Nose: Lovely aromas of red fruit, spice, wet earth, and spring leaves. There are layers that continue to emerge; wish I could elaborate over this wine for a few hours!
Palate: Ripe red and black fruit, silky tannins, moderate acidity. And then a wave of licorice, black tea, and leather. Then some punchy pepper notes on the long finish. Super wine!
2016 Domaine de Cigalus Rouge IGP Aude Hauterive (SRP: $60)
A blend of biodynamically certified Merlot (21%); Syrah (19%); Cabernet Franc (18%); Cabernet Sauvignon (17%); Caladoc (13%); Grenache (7%); and Carignan (5%). The Syrah and Carignan undergo carbonic maceration separately; the other varieties are vinified in stainless steel tanks. The final blend, which is assembled in February following the harvest, is aged in oak barrels (60% new) for 12 months. No fining or filtration.
Color: Deep, dense purple.
Nose: A combo of cherry-berry notes, vanilla spice, and hawthorne blossom. There’s also some garrigue and a touch of ripe olive.
Palate: Chewy but fresh, with flavors of ripe red berry, cassis, blueberry pie, and rosemary. Tannins are forceful but in line with the rest of the elements: full body, ripe fruit, alcohol, and acidity. The finish is long and full of variety, with fruity, earthy, and herbal notes all chiming in. A sip of this wine had me longing for a rare steak grilled over a handful of herbs.
2009 La Forge AOP Corbières-Boutenac (SRP: $80)
La Forge holds a special place in the Bertrand portfolio: it was the favorite vineyard of Georges, who adored the wines made from old-vines Carignan (100 years old) and Syrah. Gérard expresses his sentiments about La Forge this way:
“La Forge is the veritable alchemy of the grapes, the terroir, and everything that I know. It is like no other and incarnates the personality of Georges Bertrand.”
Yields are extremely low (25hl/ha) and the vineyards are tended manually. Most grapes are harvested and then vinified separately via carbonic maceration. After malolactic fermentation, the different wines are blended and put into new oak barrels for 12 months. Bertrand sources their barrels from a list of favored coopers who specialize in different types of barrels: many types of wood, toast levels, and sizes are used, depending on the characteristics desired in the final blend. There is no fining or filtration before bottling, and the bottles rest an additional 12 months before release.

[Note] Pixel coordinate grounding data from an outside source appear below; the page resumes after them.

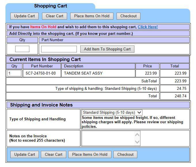Click the Part Number input box
196x167 pixels.
coord(59,49)
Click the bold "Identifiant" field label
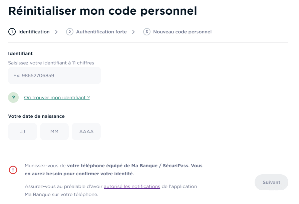This screenshot has height=204, width=299. point(20,53)
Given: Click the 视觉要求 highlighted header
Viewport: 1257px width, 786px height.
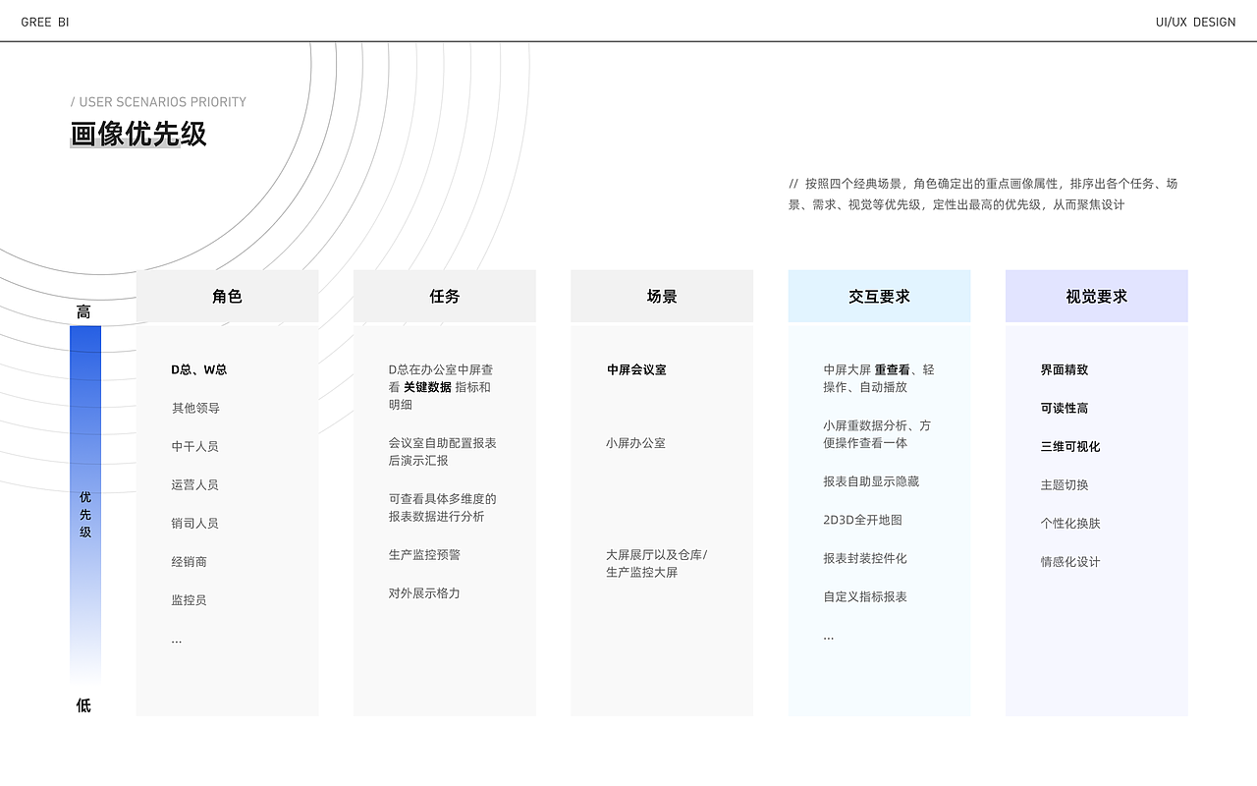Looking at the screenshot, I should (x=1096, y=296).
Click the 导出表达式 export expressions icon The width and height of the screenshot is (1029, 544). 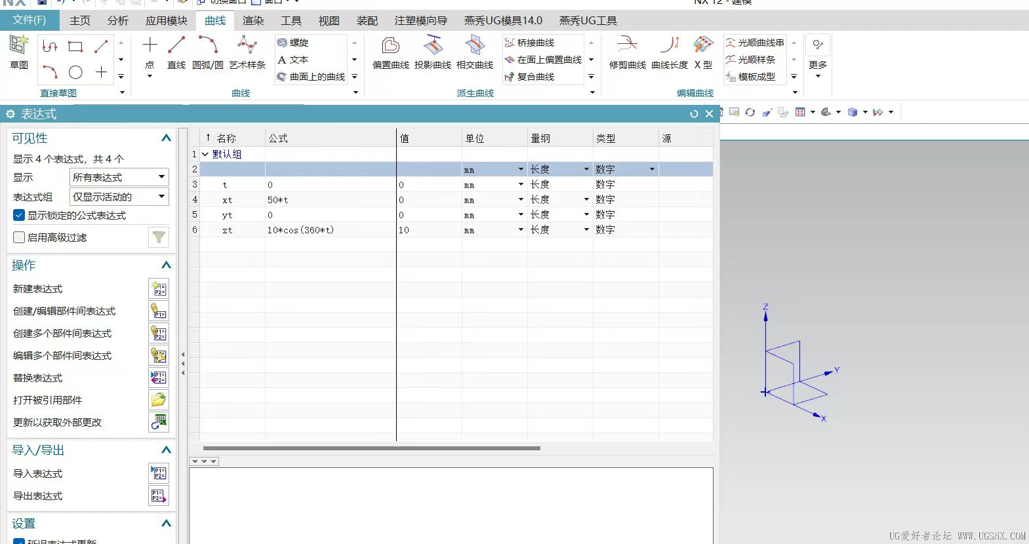pos(159,496)
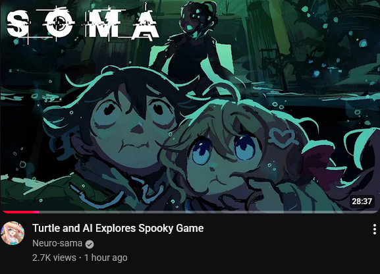
Task: Click the words Spooky Game in title
Action: click(x=171, y=228)
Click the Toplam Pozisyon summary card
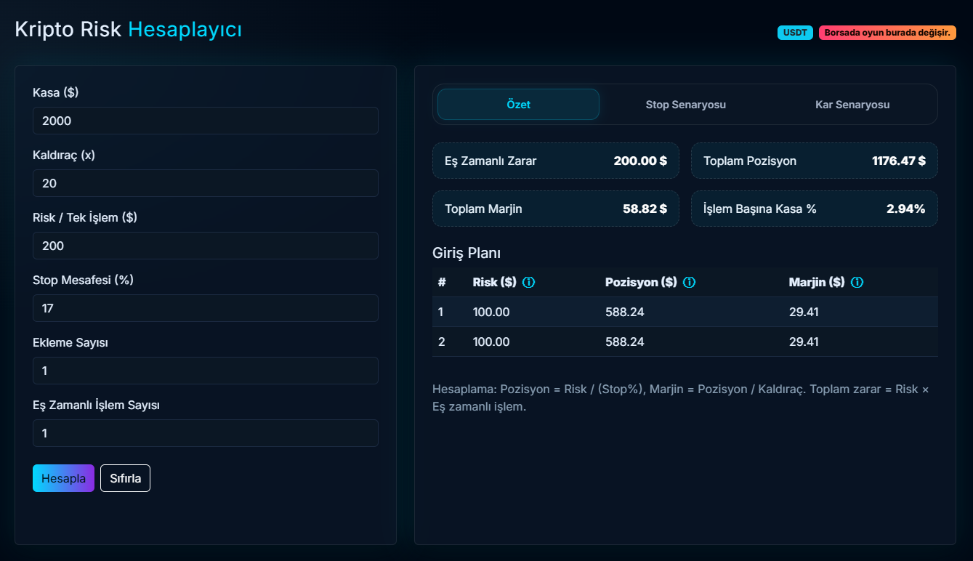Image resolution: width=973 pixels, height=561 pixels. tap(814, 161)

Color: Deep ruby, a touch of garnet at the rim.
Nose: Ripe black olives right off the bat, with blue and black fruit aromas following suit. Then there is bacon grease, dried herbs, and a hint of caramel. And there’s definitely some pepper from the Syrah!
Palate: A powerful taste of stewed and dried fruit, molasses/burnt sugar, and those olives again. Savory elements emerge, more like the nose – grilled meat most prominent. All I can think of is how much I want seared duck breast with potatoes roasted in duck fat. One of my favorite wines of the day.
Thanks to Gérard Bertrand, Eric Hemer, and Florida Wine Academy
I had never before sampled so many biodynamic wines in one sitting – and these were a real treat. I appreciated the family story behind the wines, the commitment to healthy viticulture practices, and the unique personality of each wine I tasted.